WASHINGTON — President Donald Trump and Republican lawmakers late last year rushed $1.5 trillion in tax cuts into law — the most sweeping rewrite of the tax code since 1986.
Republicans assert that the plan will deliver stronger economic growth and substantial pay raises for the middle class. Democrats and most economists counter that the measure will overwhelmingly favor corporations and wealthy individuals and swell the budget deficit.
Lily Batchelder, formerly an economic adviser in the Obama White House and chief tax counsel for the Senate Finance Committee, is a law professor at New York University specializing in tax policy. In an interview, she explained to The Associated Press why she believes stocks are surging in response to the tax cuts and just how the middle class, whose spending drives the economy, will fare.

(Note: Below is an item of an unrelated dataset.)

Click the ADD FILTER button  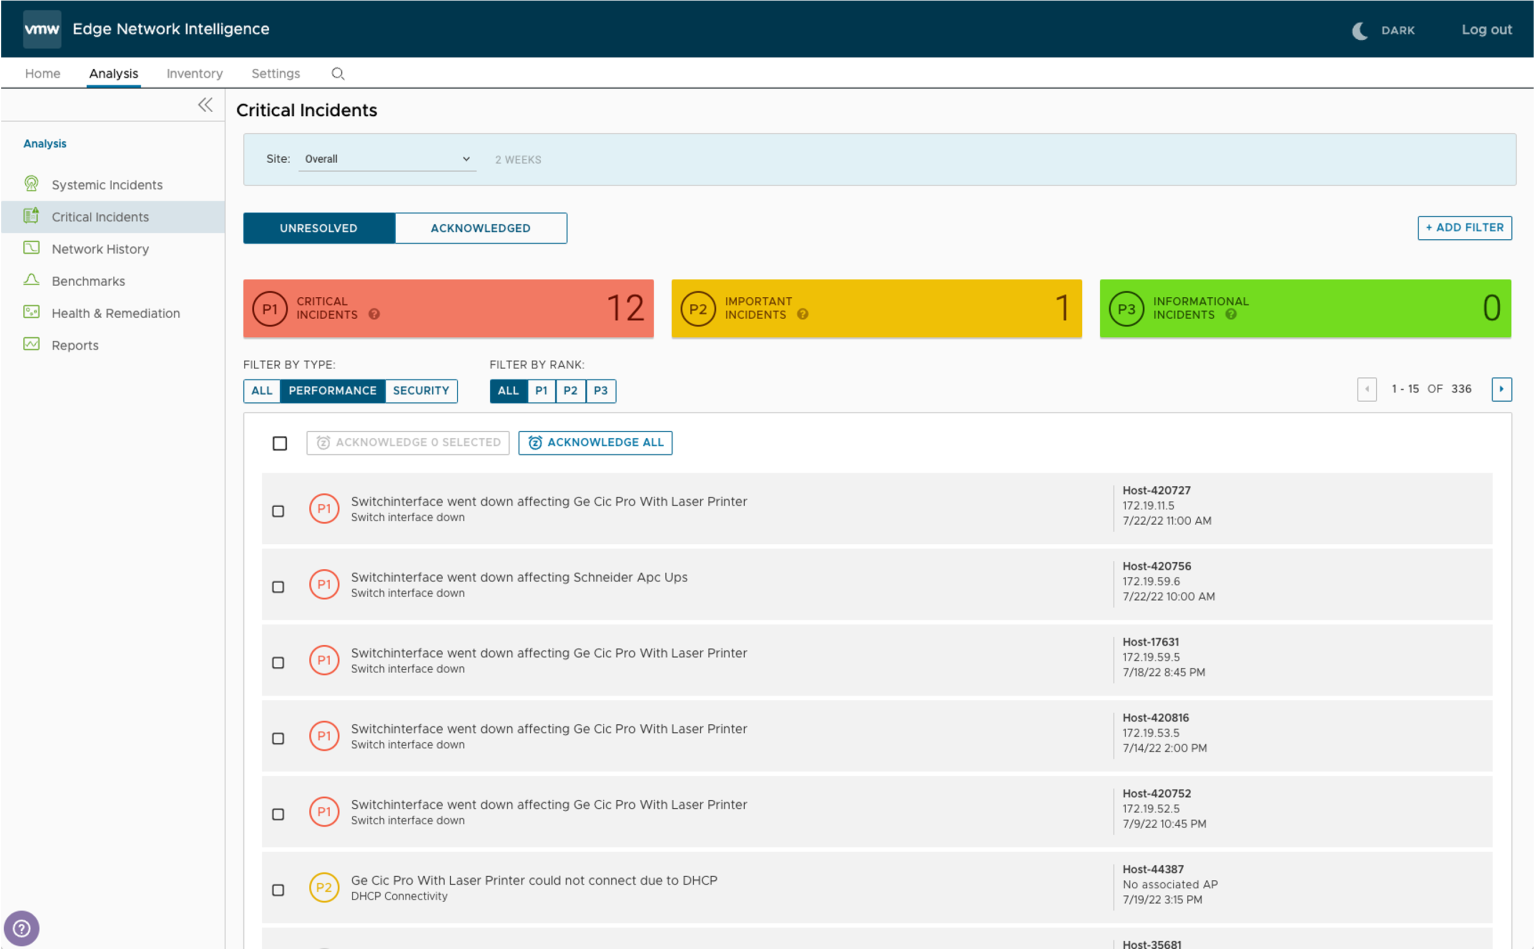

Q: Who are the biggest winners from these tax cuts?
A: The wealthy. That's partially because their income taxes get cut and partially because they tend to be the people who own companies, so they benefit from lower corporate rates.

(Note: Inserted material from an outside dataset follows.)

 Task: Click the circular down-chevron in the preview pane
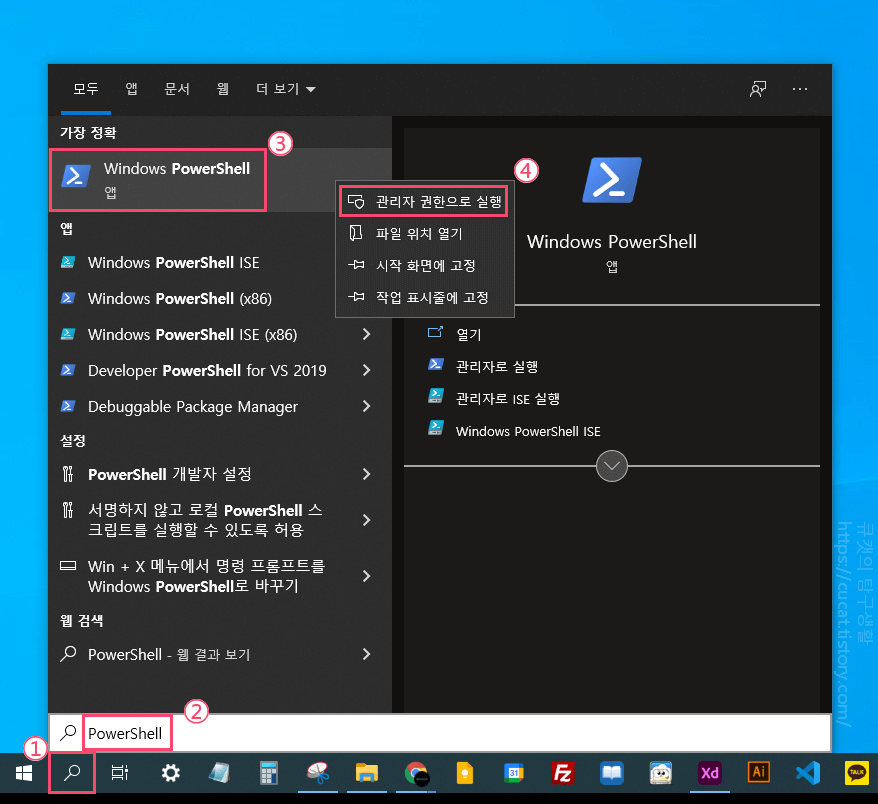click(612, 466)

Q: Is it reasonable to expect that these tax cuts will help the stock market?
A: It's probably already helped them. The stock market appears to have anticipated these changes, and shares have risen. The increases are one way the wealthy will be better off. Another way is, going forward, corporations should be more profitable, and that should benefit the wealthy in the form of more dividends and capital gains.

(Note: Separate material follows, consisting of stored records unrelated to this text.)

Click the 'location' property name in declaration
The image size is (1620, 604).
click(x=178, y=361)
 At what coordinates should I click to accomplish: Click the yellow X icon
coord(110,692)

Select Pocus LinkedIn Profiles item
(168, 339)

Q: How would everyday Americans do?
A: On average, they would get a very small tax cut in the near term and a tax increase in the long term. In the short term, the family earning $40,000 to $50,000 gets a tax cut. But as a share of their income, it's about one-third the size of the average millionaire's tax cut. But after 2025, all of the tax cuts for individuals have expired, and their taxes will increase.
Q: Some lawmakers have said the individual tax cuts will be renewed instead of expiring.
A: If they're renewed, the middle class will continue to get a small tax cut. But the tax cut would shrink over time because a less generous measure of inflation would now be used for adjusting the tax brackets. Also, the deficit would be much higher than the $1.8 trillion in new borrowing and interest costs that are currently projected.
Q: Do you see these tax cuts as a recipe for lasting economic growth?
A: I think the way the economy grows is by investing in families, investing in the middle class and the next generation. This law does very little of that. Lower corporate taxes should have a modest impact on growth in the short term but over the long term are likely to have no impact or a negative impact because of the higher deficits.